This Norton Critical Edition presents fully annotated the text of the 1897 First Edition.
A rich selection of background and source materials is provided in three areas: Contexts includes probable inspirations for Dracula in the earlier works of James Malcolm Rymer and Emily Gerard. Also included are a discussion of Stoker's working notes for the novel and "Dracula's Guest," the original opening chapter to Dracula. Reviews and Reactions reprints five early reviews of the novel. "Dramatic and Film Variations" focuses on theater and film adaptations of Dracula, two indications of the novel's unwavering appeal. David J. Skal, Gregory A. Waller, and Nina Auerbach offer their varied perspectives. Checklists of both dramatic and film adaptations are included.
Criticism collects seven theoretical interpretations of Dracula by Phyllis A. Roth, Carol A. Senf, Franco Moretti, Christopher Craft, Bram Dijsktra, Stephen D. Arata, and Talia Schaffer.
A Chronology and a Selected Bibliography are included.
About the Author
Bram Stoker (1847-1912), an Irish novelist and short story writer, was known during his lifetime as the personal assistant of actor Henry Irving and business manager of the Lyceum Theatre in London, which Irving owned, but is best known today for his 1897 Gothic novel Dracula.
Nina Auerbach is John Welsh Centennial Professor of History and Literature and Professor of English at the University of Pennsylvania. She is the author of Communities of Women: An Idea in Fiction; Woman and the Demon: The Life of a Victorian Myth; Romantic Imprisonment: Women and Other Glorified Outcasts; Ellen Terry, Player in Her Time; Private Theatricals: The Lives of the Victorians; and Our Vampires, Our Selves. She is co-editor, with U. C. Knoepflmacher, of Forbidden Journeys: Fairy Tales and Fantasies by Victorian Women Writers.
David J. Skal is one of the world’s preeminent authorities on Bram Stoker, Dracula, and monsters in popular culture. His book Hollywood Gothic: The Tangled Web of Dracula from Novel to Stage to Screen (Norton, 1990) was hailed as “the ultimate book on Dracula” by Newsweek; The Monster Show: A Cultural History of Horror (Norton, 1993) has had multiple translations and is widely considered the standard historical and critical survey.

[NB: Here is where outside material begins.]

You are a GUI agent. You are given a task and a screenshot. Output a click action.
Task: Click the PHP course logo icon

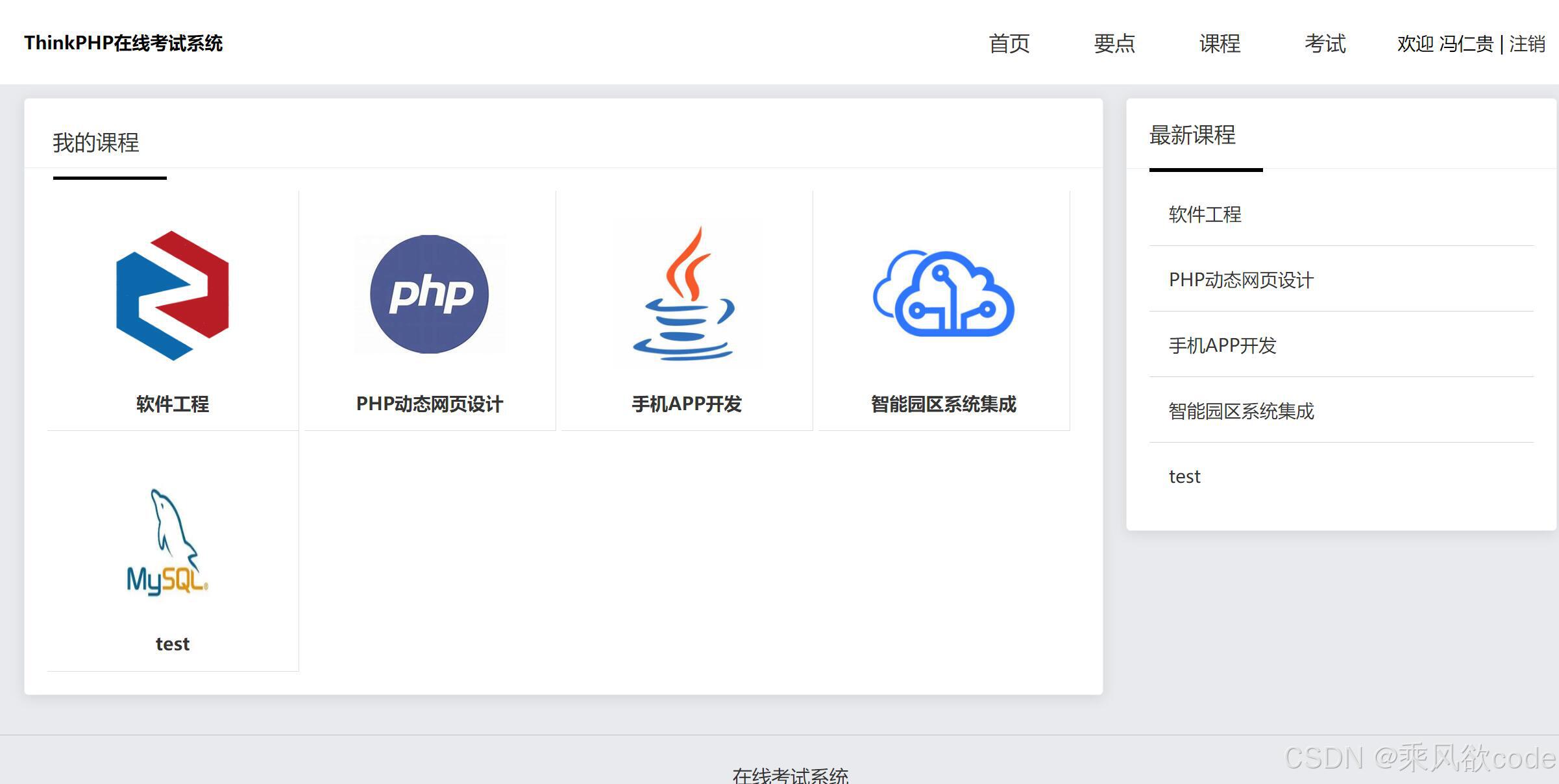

As a filmmaker, he has written, produced, and directed a dozen DVD and Blu-ray documentaries on Universal’s classic horror and science fiction films, as well as a behind-the-scenes chronicle of the Academy Award–winning film Gods and Monsters. Skal has guest-lectured extensively at major colleges, universities, and cultural organizations in North America and Europe, with speaking engagements at sites such as the Huntington Library, the British Library, and the Musée du Louvre. He has additionally taught courses based on his books at the University of Victoria and Trinity College Dublin, where he was also appointed a Long Room Hub Visiting Research Fellow for Something in the Blood: The Untold Story of Bram Stoker (Liveright, 2016), chosen by the Mystery Writers of America as a 2017 Edgar Award finalist for biography and criticism. His official website is monstershow.net.